Forcing AI models to ‘forget’ unwanted data hurts their performance
So-called “unlearning” techniques are used to make generative AI models forget specific and undesirable information obtained from the training data, such as sensitive private data or copyrighted material.
But current unlearning techniques are a double-edged sword: they can make models like OpenAI’s GPT-4o or Meta’s Llama 3.1 405B much less capable of answering basic questions.
That’s according to a new study co-authored by researchers from the University of Washington (UW), Princeton, the University of Chicago, USC, and Google, which found that the most popular unlearning techniques today degrade models — often to the point that they become unusable.
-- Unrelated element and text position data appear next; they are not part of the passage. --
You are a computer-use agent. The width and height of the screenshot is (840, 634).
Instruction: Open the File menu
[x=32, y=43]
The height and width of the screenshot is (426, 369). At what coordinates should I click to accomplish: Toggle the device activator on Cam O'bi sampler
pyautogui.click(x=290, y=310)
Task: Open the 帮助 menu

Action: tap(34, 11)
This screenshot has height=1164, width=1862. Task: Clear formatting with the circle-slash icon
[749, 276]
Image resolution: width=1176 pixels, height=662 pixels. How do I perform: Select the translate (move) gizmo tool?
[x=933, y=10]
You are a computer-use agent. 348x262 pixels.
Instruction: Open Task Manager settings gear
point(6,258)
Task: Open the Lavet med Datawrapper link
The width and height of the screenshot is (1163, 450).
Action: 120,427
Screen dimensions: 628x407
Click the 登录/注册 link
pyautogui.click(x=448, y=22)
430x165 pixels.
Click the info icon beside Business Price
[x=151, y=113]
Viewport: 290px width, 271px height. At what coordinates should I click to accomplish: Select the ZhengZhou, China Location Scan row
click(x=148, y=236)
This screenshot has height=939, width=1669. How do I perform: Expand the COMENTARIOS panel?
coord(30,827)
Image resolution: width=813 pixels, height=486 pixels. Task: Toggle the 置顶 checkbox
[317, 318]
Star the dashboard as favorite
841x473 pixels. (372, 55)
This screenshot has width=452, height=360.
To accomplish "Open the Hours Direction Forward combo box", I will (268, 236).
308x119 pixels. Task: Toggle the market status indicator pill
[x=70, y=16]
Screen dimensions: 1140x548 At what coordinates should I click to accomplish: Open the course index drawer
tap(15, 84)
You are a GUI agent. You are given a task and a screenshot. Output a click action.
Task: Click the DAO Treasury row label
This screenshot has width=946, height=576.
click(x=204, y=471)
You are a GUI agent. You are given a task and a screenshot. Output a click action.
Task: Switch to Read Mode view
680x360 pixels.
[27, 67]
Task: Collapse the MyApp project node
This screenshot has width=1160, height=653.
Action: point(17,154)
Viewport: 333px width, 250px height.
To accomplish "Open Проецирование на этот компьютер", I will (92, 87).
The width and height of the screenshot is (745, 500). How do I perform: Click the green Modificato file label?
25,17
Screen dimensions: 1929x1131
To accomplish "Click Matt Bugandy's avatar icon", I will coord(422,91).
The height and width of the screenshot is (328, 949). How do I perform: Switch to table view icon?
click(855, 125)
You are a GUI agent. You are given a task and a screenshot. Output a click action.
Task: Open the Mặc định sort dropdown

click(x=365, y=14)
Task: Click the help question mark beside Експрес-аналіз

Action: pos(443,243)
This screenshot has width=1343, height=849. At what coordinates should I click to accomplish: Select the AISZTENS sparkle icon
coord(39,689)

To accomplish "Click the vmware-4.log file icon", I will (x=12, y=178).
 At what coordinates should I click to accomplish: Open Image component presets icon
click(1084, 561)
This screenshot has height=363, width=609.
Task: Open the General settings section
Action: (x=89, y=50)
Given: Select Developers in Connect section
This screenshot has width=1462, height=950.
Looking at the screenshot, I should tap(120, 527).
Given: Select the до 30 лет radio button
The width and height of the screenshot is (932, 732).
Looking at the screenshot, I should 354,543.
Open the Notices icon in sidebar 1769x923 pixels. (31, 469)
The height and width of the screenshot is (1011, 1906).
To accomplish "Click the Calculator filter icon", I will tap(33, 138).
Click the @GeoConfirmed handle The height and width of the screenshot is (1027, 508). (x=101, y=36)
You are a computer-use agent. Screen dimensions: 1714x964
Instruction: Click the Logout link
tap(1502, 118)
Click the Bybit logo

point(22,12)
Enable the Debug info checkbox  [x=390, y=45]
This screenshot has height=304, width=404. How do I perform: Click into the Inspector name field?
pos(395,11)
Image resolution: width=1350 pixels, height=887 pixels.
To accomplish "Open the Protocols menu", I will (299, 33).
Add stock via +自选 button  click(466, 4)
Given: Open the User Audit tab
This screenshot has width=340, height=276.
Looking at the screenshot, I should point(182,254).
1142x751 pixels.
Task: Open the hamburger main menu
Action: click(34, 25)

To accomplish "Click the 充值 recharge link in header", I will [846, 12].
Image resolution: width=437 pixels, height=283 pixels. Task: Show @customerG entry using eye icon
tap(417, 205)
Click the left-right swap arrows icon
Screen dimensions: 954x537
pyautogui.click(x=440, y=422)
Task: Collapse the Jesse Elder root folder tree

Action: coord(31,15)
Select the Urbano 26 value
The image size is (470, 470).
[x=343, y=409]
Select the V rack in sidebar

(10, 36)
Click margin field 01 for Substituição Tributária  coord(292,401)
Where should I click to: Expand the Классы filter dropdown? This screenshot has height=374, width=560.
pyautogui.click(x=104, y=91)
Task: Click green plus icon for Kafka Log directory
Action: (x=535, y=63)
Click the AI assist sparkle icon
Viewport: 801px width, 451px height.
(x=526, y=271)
“Our evaluation suggests that currently viable unlearning methods are not yet ready for meaningful use or deployment in real-world scenarios,” Weijia Shi, a researcher on the study and a PhD candidate in computer science at the UW, told TechCrunch. “Currently, there are no efficient methods that enable a model to forget specific data without a considerable loss of utility.”
How models learn
Generative AI models have no actual intelligence. They are statistical systems that make predictions from words, images, speech, music, video, and other data. Given lots of examples (such as movies, voice recordings, essays, etc.) AI models learn how likely the data is to occur based on patterns, including the context of any surrounding data.
For example, given an email that ends in a “Looking forward to…” section, a model trained to autocomplete messages might suggest “…to hear back,” following the pattern of all emails. There’s no intentionality in this; the model isn’t waiting for anything. It’s just making an informed guess.
Most models, including prominent models like GPT-4o, are trained on data obtained from public websites and data sets present on the web. Most vendors developing such models argue that fair use shields their practice of scraping data and using it for training without informing, compensating, or even giving credit to the owners of the data.
But not every copyright holder agrees. And many – from authors to publishers and record labels – have sued vendors to force changes.
The copyright dilemma is one of the reasons why unlearning techniques have gained a lot of attention recently. Google launched a competition last year in partnership with several academic institutions aimed at encouraging the creation of new unlearning methods.
Unlearning could also provide a way to remove sensitive information from existing models, such as medical records or compromising photos, in response to a request or government order. (Because of the way they are trained, models end up ingesting a lot of private information, from phone numbers to more problematic examples.) In the past few years, some vendors have introduced tools to allow data owners to ask that their data be removed from the training set. But these opt-out tools only apply to future models, not models trained before they are rolled out; unlearning would be a more thorough approach to data removal.
Still, forgetting what you’ve learned isn’t as simple as “deleting” it.
The art of forgetting
Unlearning techniques today rely on algorithms designed to keep the model away from the data to be unlearned. The idea is to influence the model’s predictions so that it never – or very rarely – outputs some data.
To see how effective these unlearning algorithms can be, Shi and his colleagues designed a benchmark and chose eight different open algorithms for testing. The benchmark, called MUSE (Machine Unlearning Six-Way Evaluation), aims to investigate the algorithms’ ability to not only prevent models from spitting out the training data verbatim (a phenomenon known as regurgitation), but also eliminate the model’s knowledge about that data, as well as any evidence that it was originally trained on the data.
To score well on MUSE, the model is forced to forget two things: books from the Harry Potter series and news articles.
For example, given a snippet from Harry Potter and the Chamber of Secrets (“’There’s more in the frying pan,’ said Aunt Petunia…”), MUSE tests whether an untrained model can recite a complete sentence (“’There’s more in the frying pan,’ said Aunt Petunia, looking at her eldest son”), answer questions about the scene (e.g. “What does Aunt Petunia say to her son?”, “There’s more in the frying pan”) or otherwise indicate that it has been trained on the text of the book.
MUSE also tests whether the model retained related general knowledge — such as that JK Rowling is the author of the Harry Potter series — after forgetting, which the researchers call the model’s overall utility. The lower the utility, the more related knowledge the model has lost, making the model less able to answer questions correctly.
In their study, the researchers found that the unlearning algorithms they tested, Did These make the model forget some information. But they also harm the model’s general question-answering ability, leading to compromises.
“Designing effective unlearning methods for models is challenging because knowledge is intricately entangled in the model,” Shi explained. “For example, a model may be trained on copyrighted material—the Harry Potter books—as well as on freely available material from the Harry Potter Wiki. When existing unlearning methods attempt to remove the copyrighted Harry Potter books, they also significantly impact the model’s knowledge about the Harry Potter Wiki.”
Is there a solution to this problem? Not yet — and this highlights the need for additional research, Shi said.
For now, vendors betting on unlearning as a solution to their training data woes seem out of luck. Perhaps someday a technological breakthrough will make unlearning possible. But for now, vendors will have to find another way to prevent their models from saying things they shouldn’t.